The study, published in Nature Communications, has found that APOBEC3 proteins — which are responsible for generating mutations in the genetic material of HIV in an attempt to kill the virus — can redirect the integration of HIV into less active regions of the genome. 

“Normally, APOBEC3 proteins are very efficient at generating lethal mutations in the HIV genome. However, HIV has a protein that significantly lowers the levels of APOBEC3, allowing the virus to escape destruction and insert its genetic material into the human genome to establish infection,” said Barr, professor of microbiology and immunology at Schulich Medicine. “In our study, we showed that when APOBEC3 proteins are unable to completely destroy the HIV genome, they try to hide it in a ‘dark’ place in the human genome where the virus cannot produce new viruses, as a last-ditch effort to silence the virus. While this safe place allows the virus to go undetected for many years, eventually it can still awaken and cause disease.” 

Barr_Banner-copy.jpgGraphical abstract representing how APOBEC3 plays a role in HIV latency. (Stephen Barr)

In this way, Barr says the study has identified APOBEC3 as a new player in the integration of the HIV genome into the human genome and a potential key factor in the establishment of HIV latency. 

The researchers say this study has also identified a potential key to eliminating HIV through this function of APOBEC3 proteins and helps scientists better understand the establishment of life-long HIV infection, which could lead to the development of more effective therapeutics to eliminate HIV from the body.   

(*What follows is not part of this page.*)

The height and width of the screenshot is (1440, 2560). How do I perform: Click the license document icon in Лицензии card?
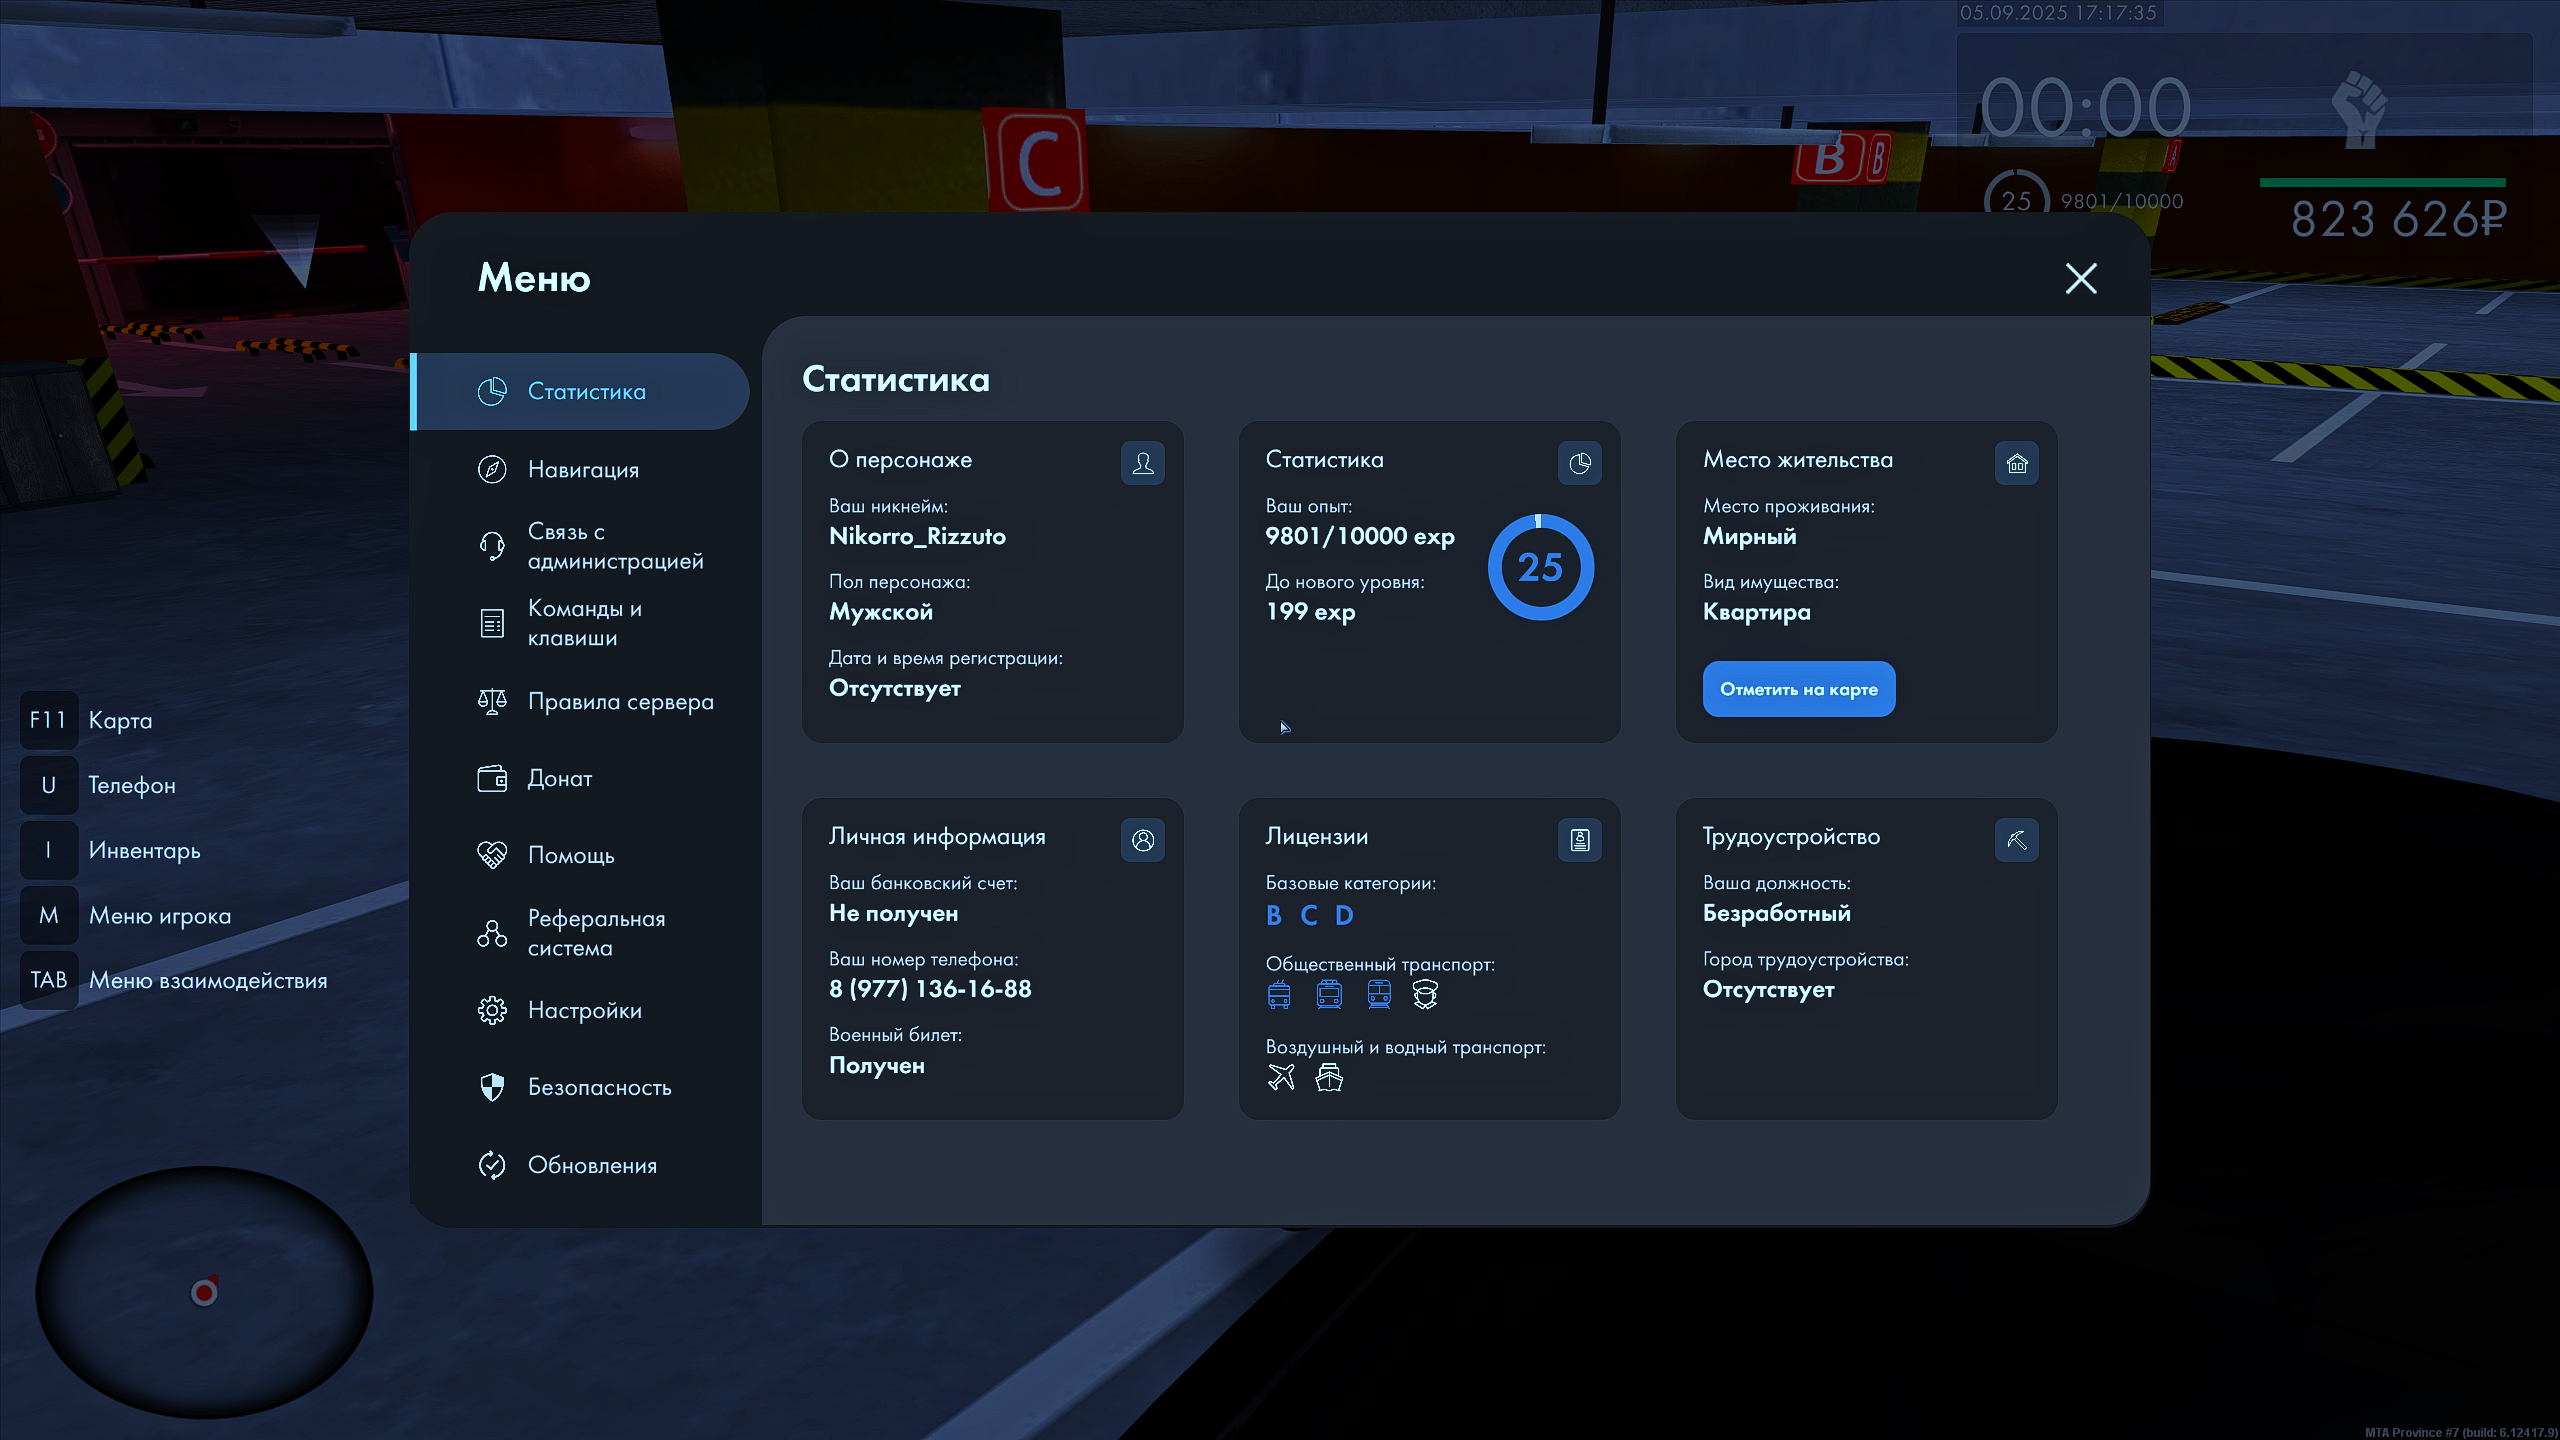coord(1579,840)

“We can keep HIV under tight control with antiretroviral drugs – and those drugs work wonderfully. But they’re not a cure. We are striving for a cure, and we think part of the countermeasures following an exposure will be to block the activity of these A3 proteins to inhibit HIV latency,” said Marc-André Langlois, professor at the University of Ottawa Faculty of Medicine and Chair in Pandemic Viruses and Preparedness Research. 

“We’ve done the first demonstration that this mechanism—something that wasn’t on the radar and goes against mainstream thought—is really happening. So, this is the first layer of evidence, and we’ll be building on it with follow-up studies,” said Langlois.